Fee Request Claimed High Hourly Rates And Inflated Work Requests.
By now, readers will know that winning defendants in SLAPP motions are entitled to a fee recovery. (Code Civ. Proc., § 425.16(c)(1).) Despite this entitlement, however, the fee request must be reasonable under the lodestar analysis, allowing a trial judge to deny entirely or significantly reduce an inflated request. That is what happened in Dean v. Friends of Pine Meadow, Case No. A151256 (1st Dist., Div. 4 Sept. 27, 2018) (unpublished).
The trial judge was presented with a large fee request of $244,418.57 by winning SLAPP defendants, inclusive of a positive 1.5 multiplier request. That included lead work by a Los Angeles lead attorney and a request for hourly rates in the $750-775 range for a case venued in Contra Costa County (East Bay area). Plaintiffs challenged the fee motion as being untimely filed and unreasonable in amount, with lots of submissions by both sides in support of their respective positions. The trial judge found that defendants failed to show that a more local attorney learned in SLAPP issues could not be found, that $400-500 was the reasonable lodestar hourly rate for East Bay attorneys, that lead counsel was entitled to a $100 raise in his hourly rate (given that he carried work on a contingent basis for some time, which was the top $500 rate awarded by the lower court), and that some of the time charges were duplicative, unnecessary, or unreasonable.
The appellate court sustained the result on both the defense appeal and plaintiffs’ cross-appeal.

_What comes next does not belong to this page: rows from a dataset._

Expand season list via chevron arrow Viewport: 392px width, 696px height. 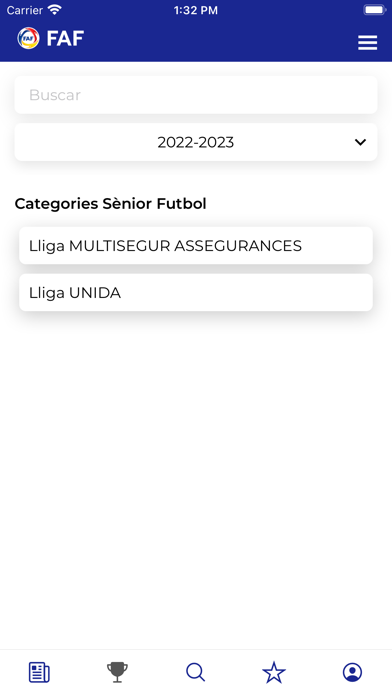360,142
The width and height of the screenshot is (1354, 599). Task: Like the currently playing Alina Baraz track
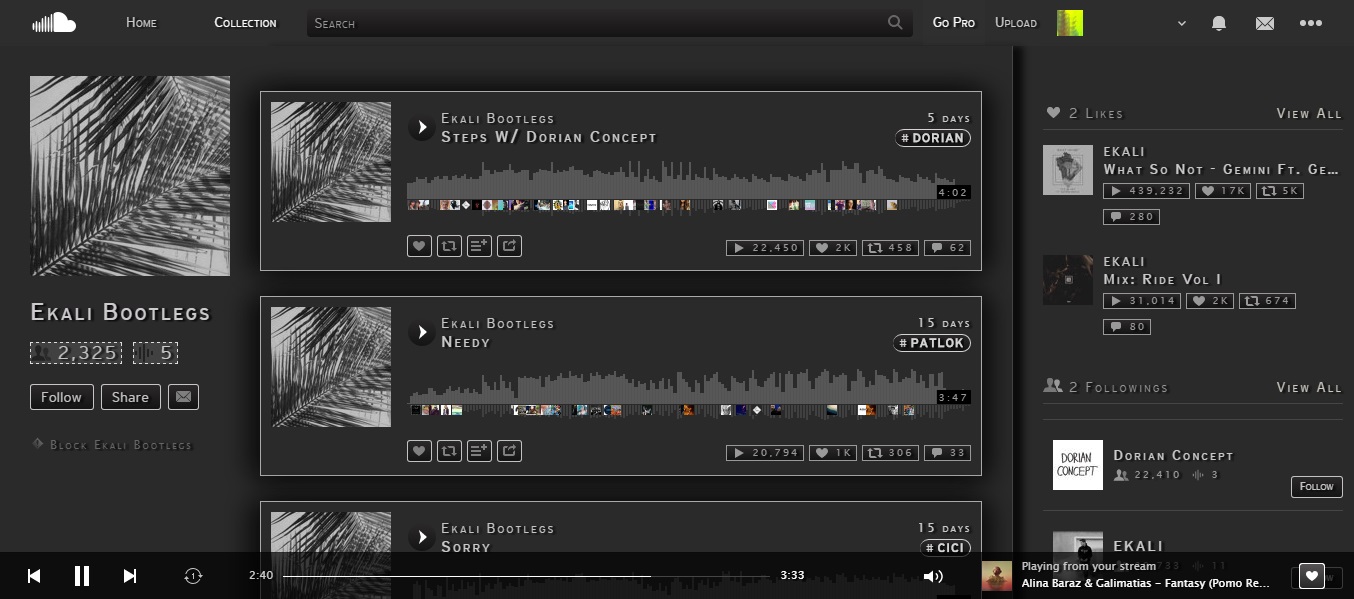pyautogui.click(x=1311, y=576)
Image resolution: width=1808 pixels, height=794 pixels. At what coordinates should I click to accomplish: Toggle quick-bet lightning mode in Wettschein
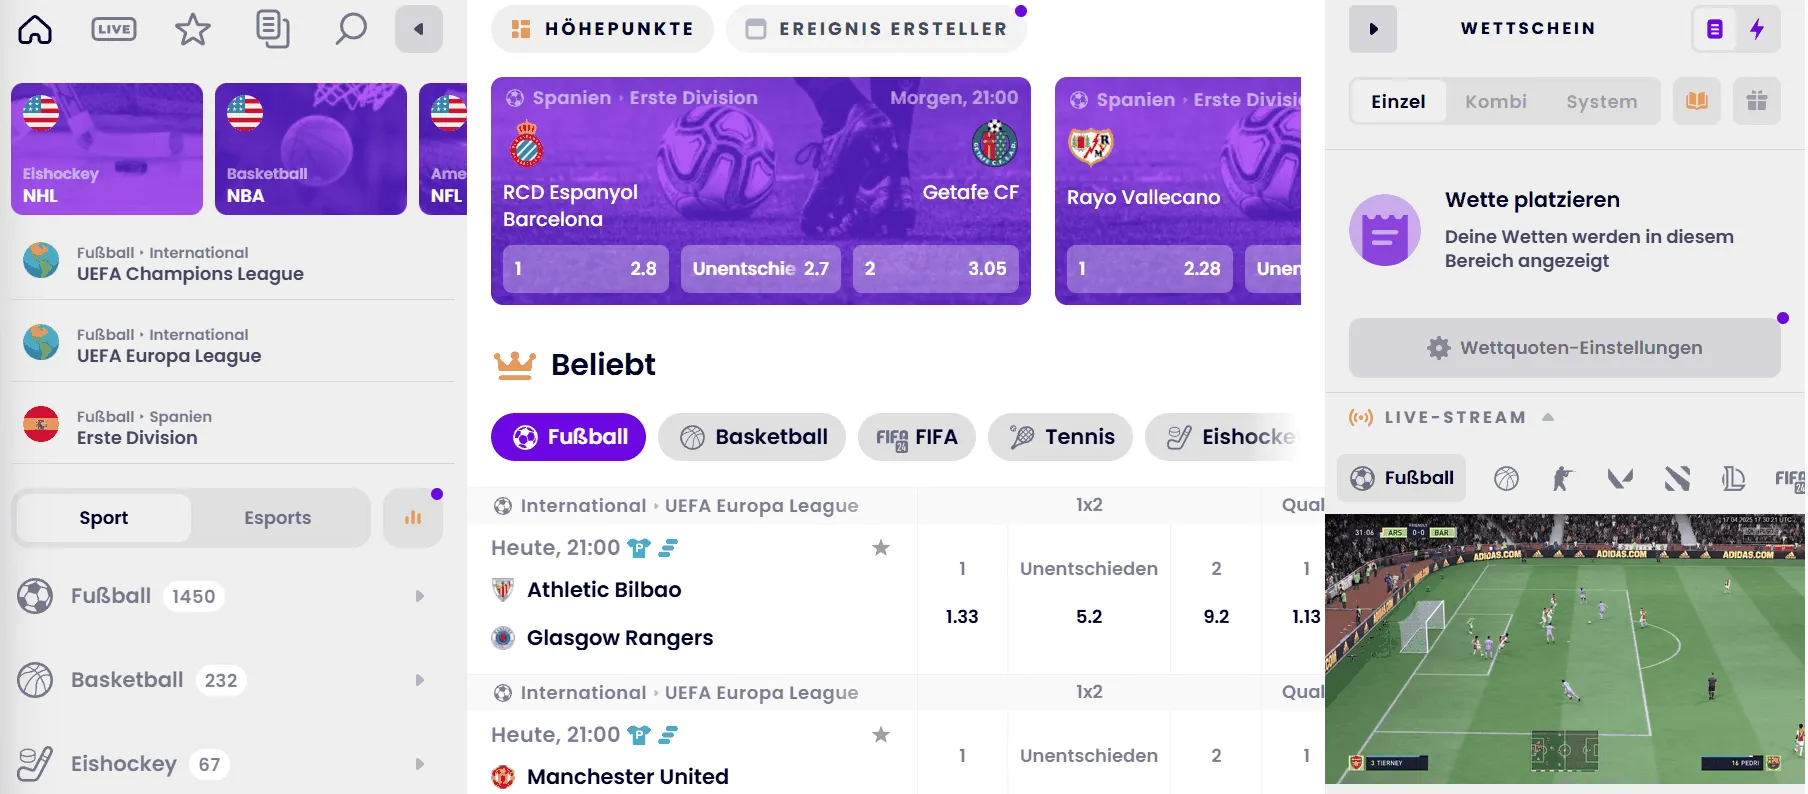pos(1757,29)
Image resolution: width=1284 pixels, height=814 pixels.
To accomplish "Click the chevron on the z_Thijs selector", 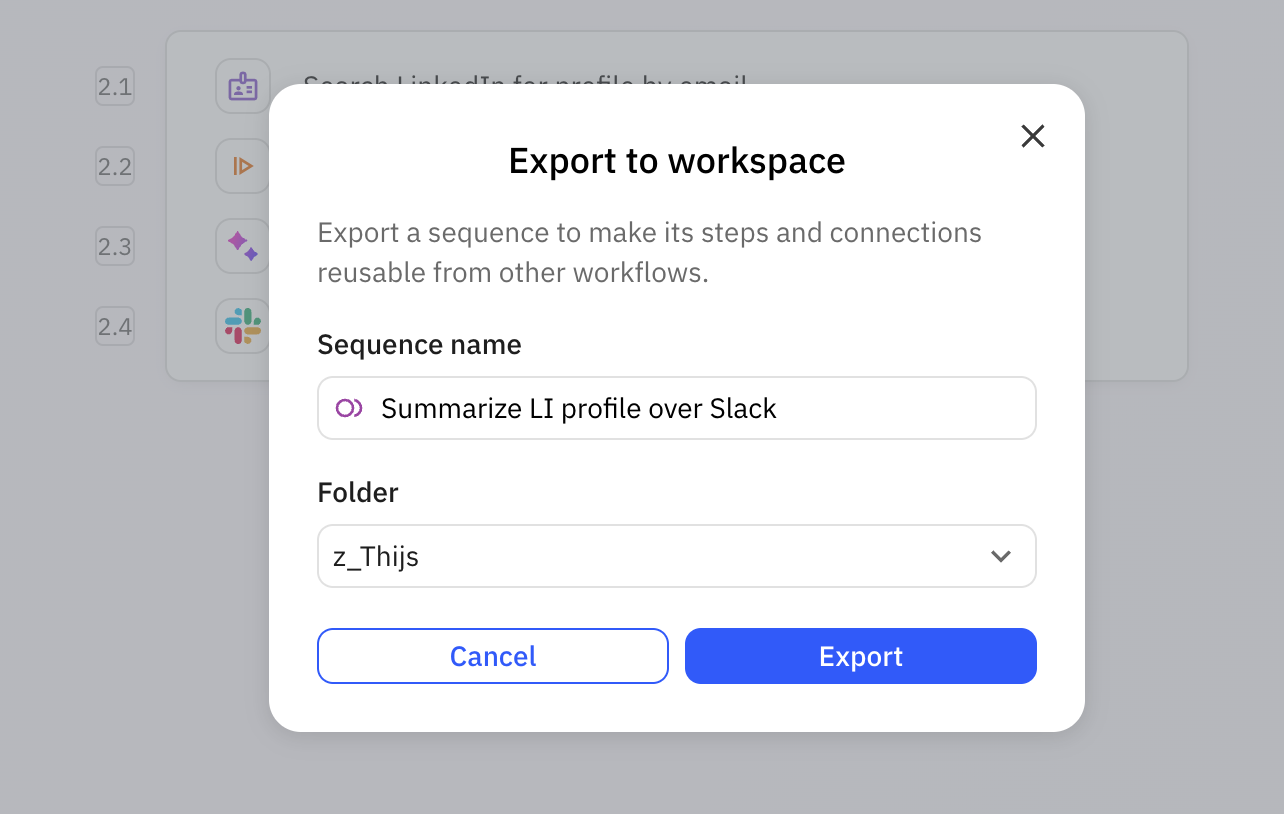I will pyautogui.click(x=1000, y=556).
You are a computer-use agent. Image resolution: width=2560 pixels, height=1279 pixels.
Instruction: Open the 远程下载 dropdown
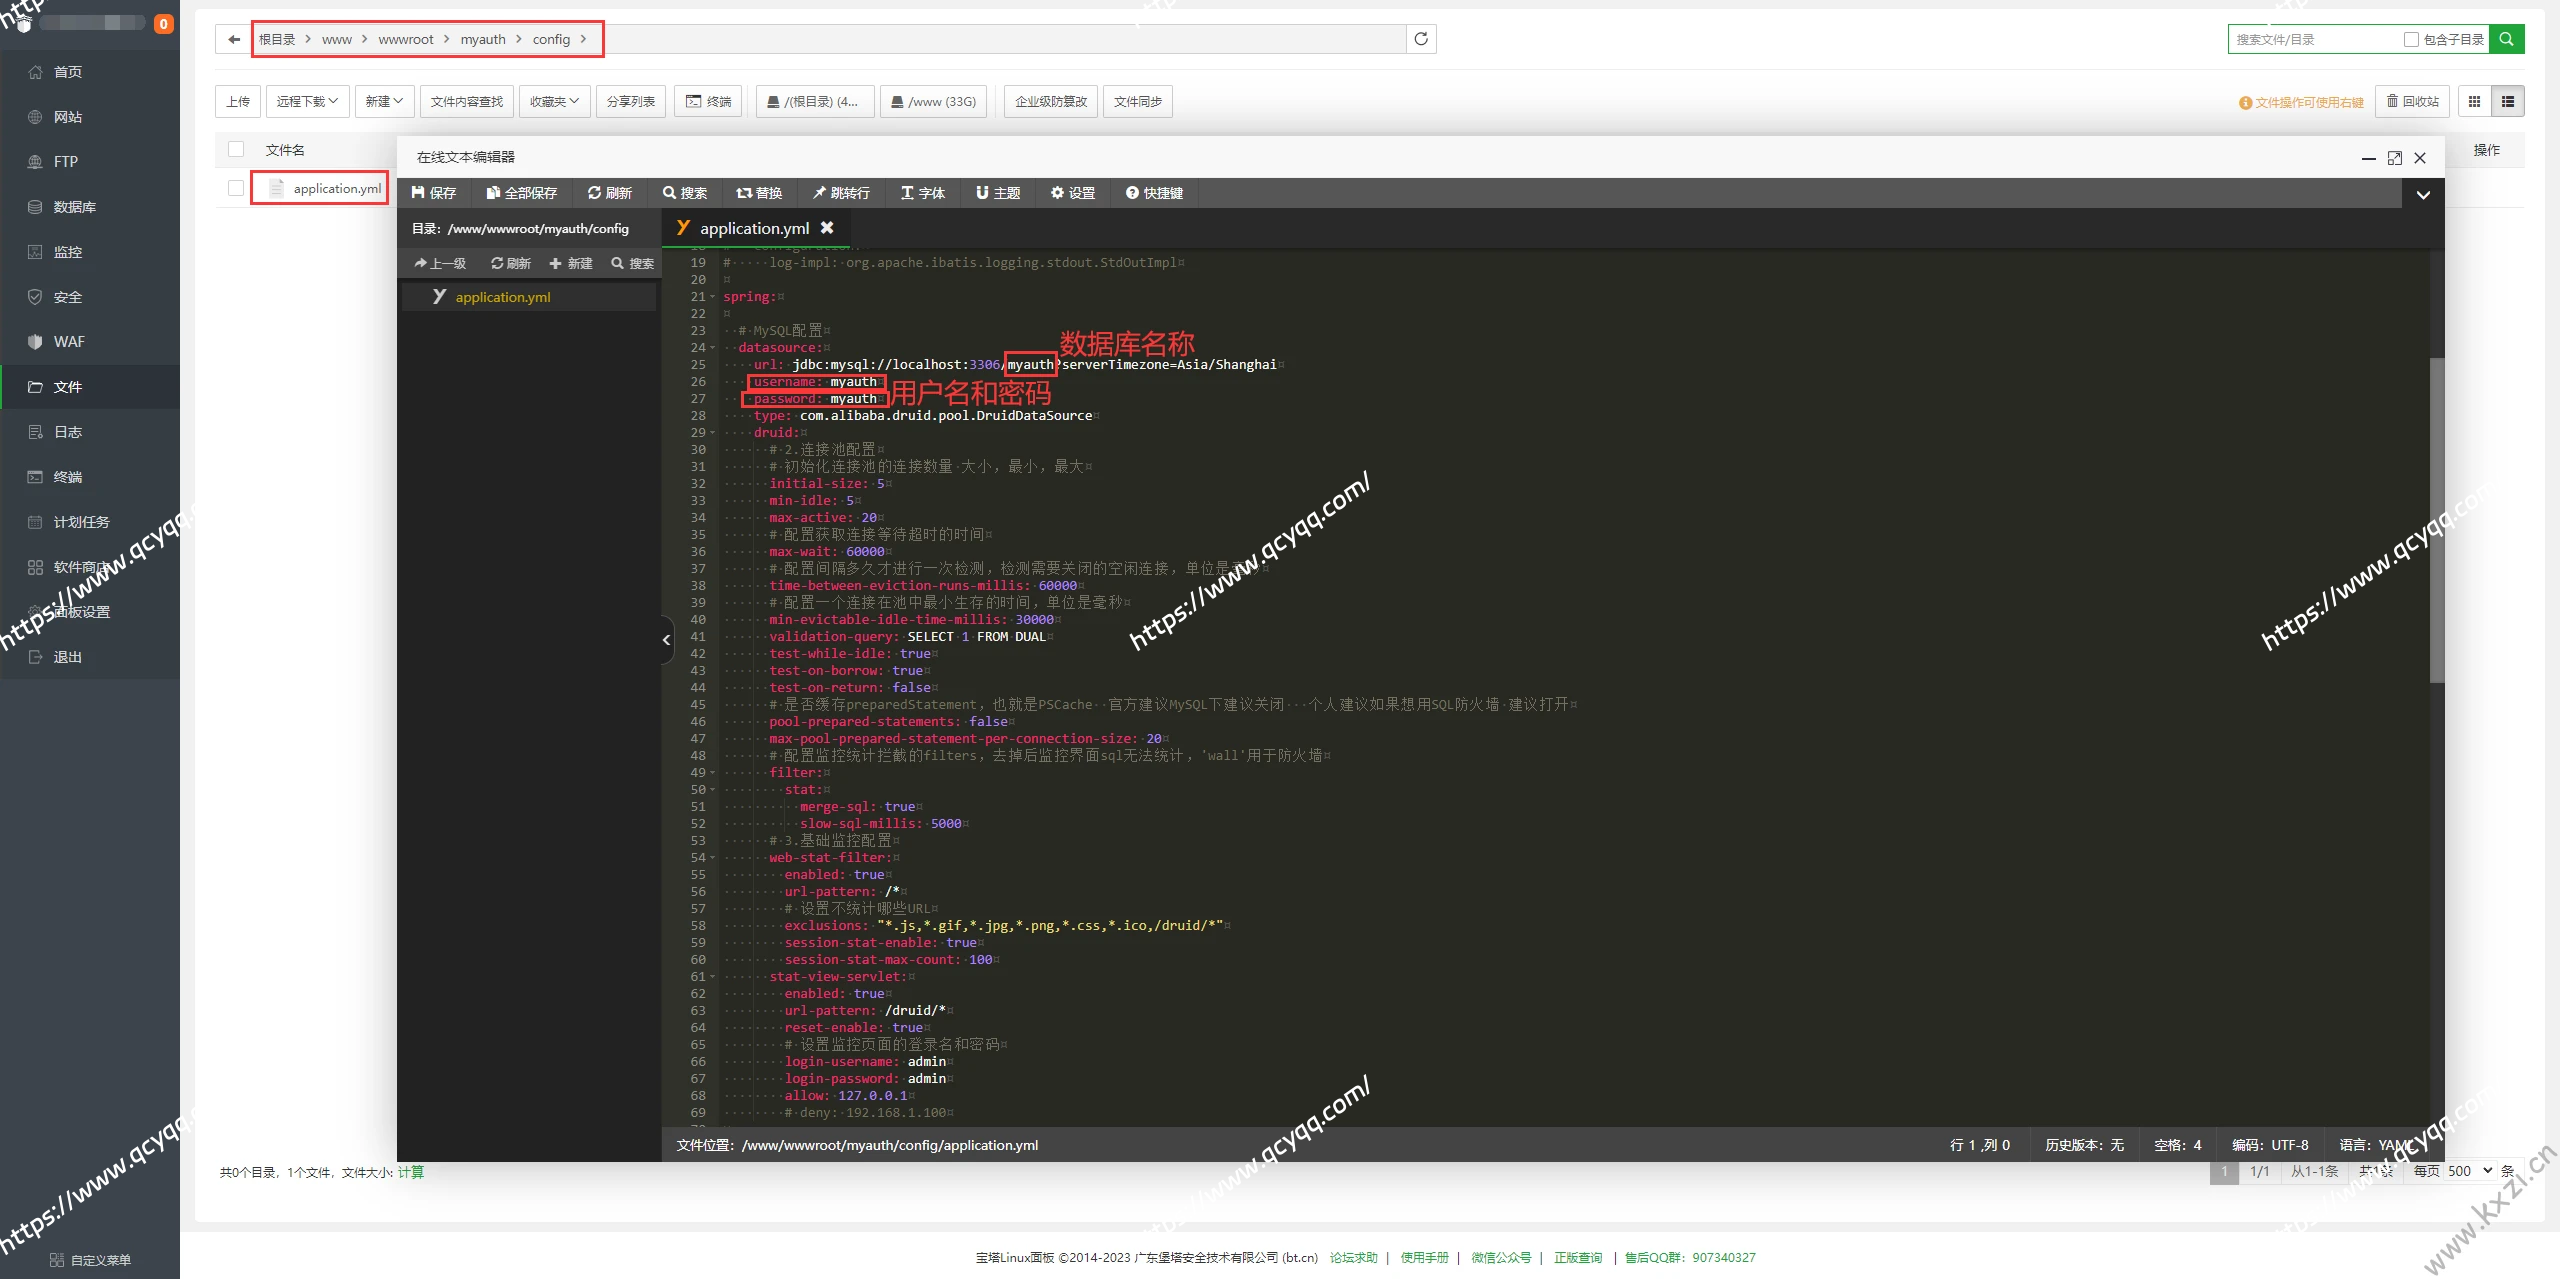point(307,101)
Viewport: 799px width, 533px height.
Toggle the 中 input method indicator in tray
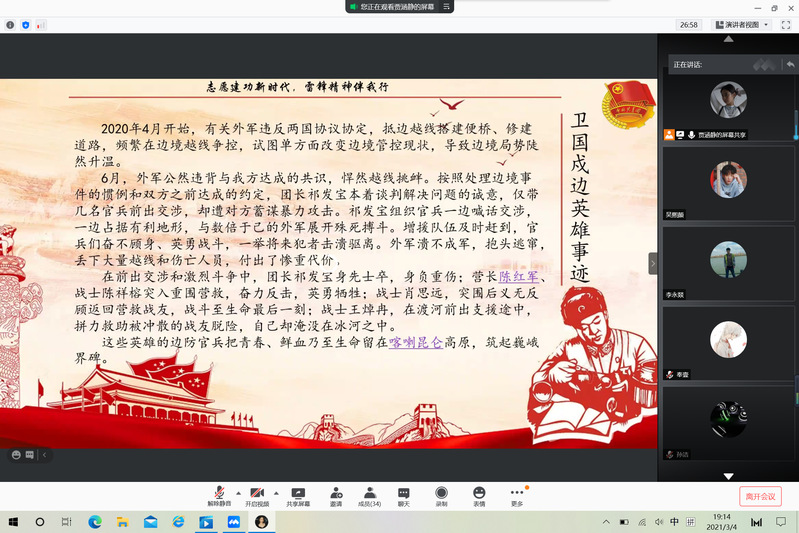(674, 522)
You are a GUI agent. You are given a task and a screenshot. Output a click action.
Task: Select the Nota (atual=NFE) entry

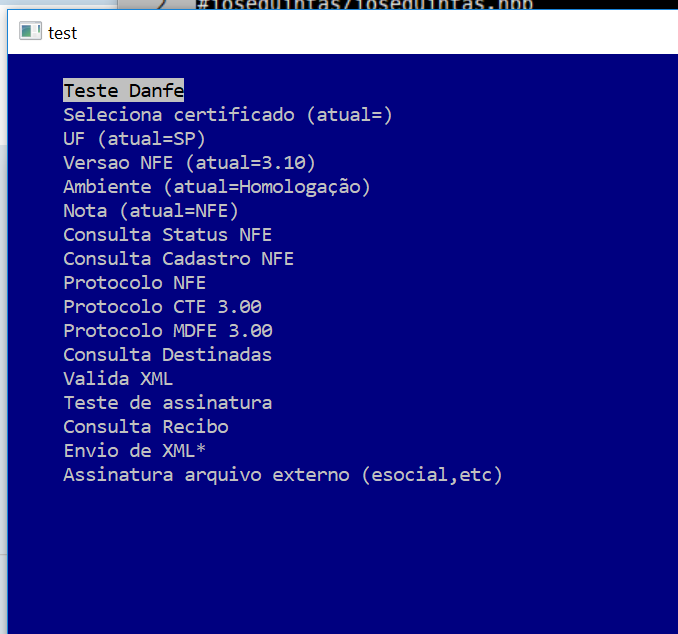tap(150, 211)
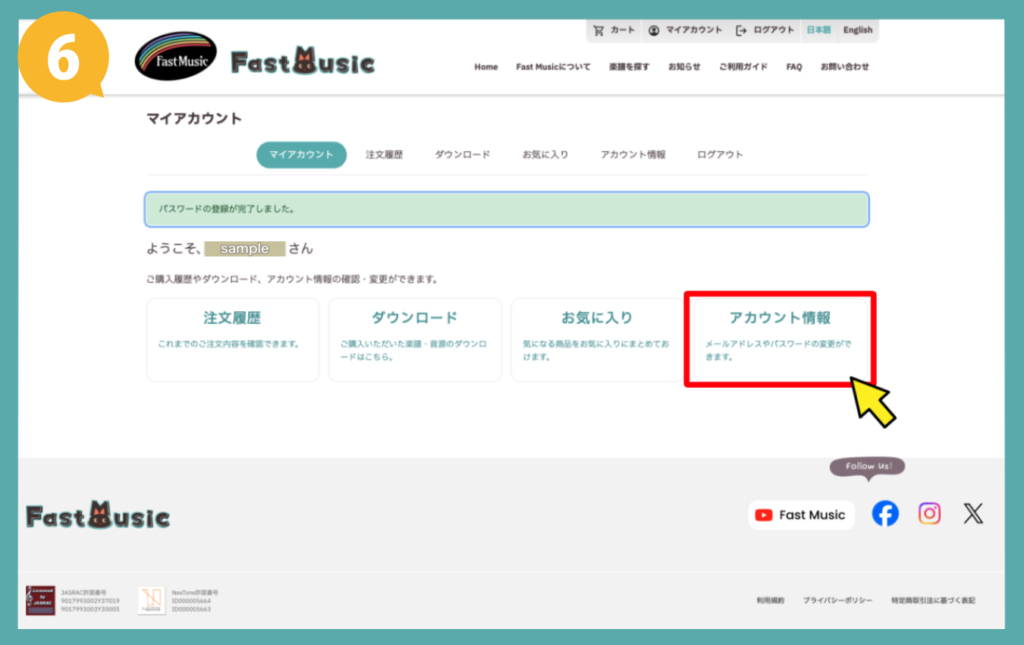Switch to the ダウンロード tab
This screenshot has height=645, width=1024.
(x=462, y=155)
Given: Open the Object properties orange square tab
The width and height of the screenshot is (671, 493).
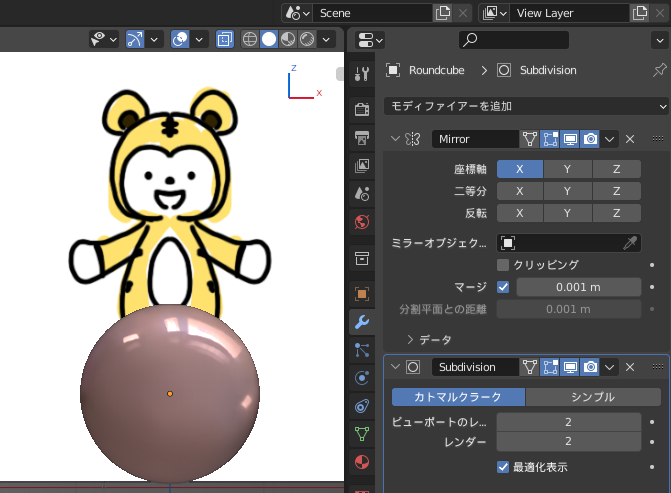Looking at the screenshot, I should tap(361, 294).
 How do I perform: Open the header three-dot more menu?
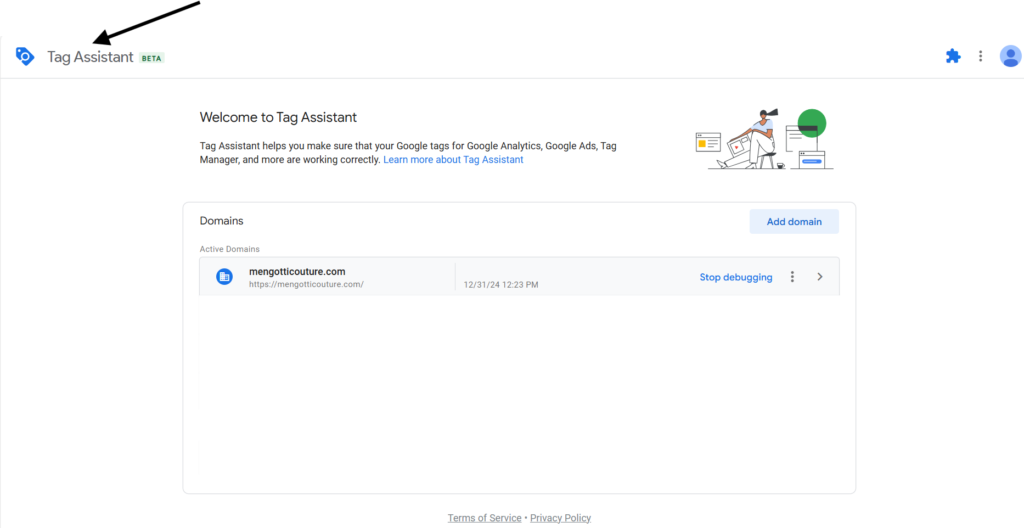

The lower court, based on the record, carefully followed the lodestar analysis, demonstrating that use of a non-local counsel was not required, that the claimed hourly rates were too high for the East Bay venue, and that an inflated request was presented—which means discretion was properly used to deny the fee request by the defense.
With respect to plaintiffs’ cross-appeal, plaintiff did appeal timely from a later judgment which was the appealable order rather than an earlier minute order not even involving the defense SLAPP fee entitlement. However, with that being said, the trial court did not err by awarding defendants a reduced amount of fees.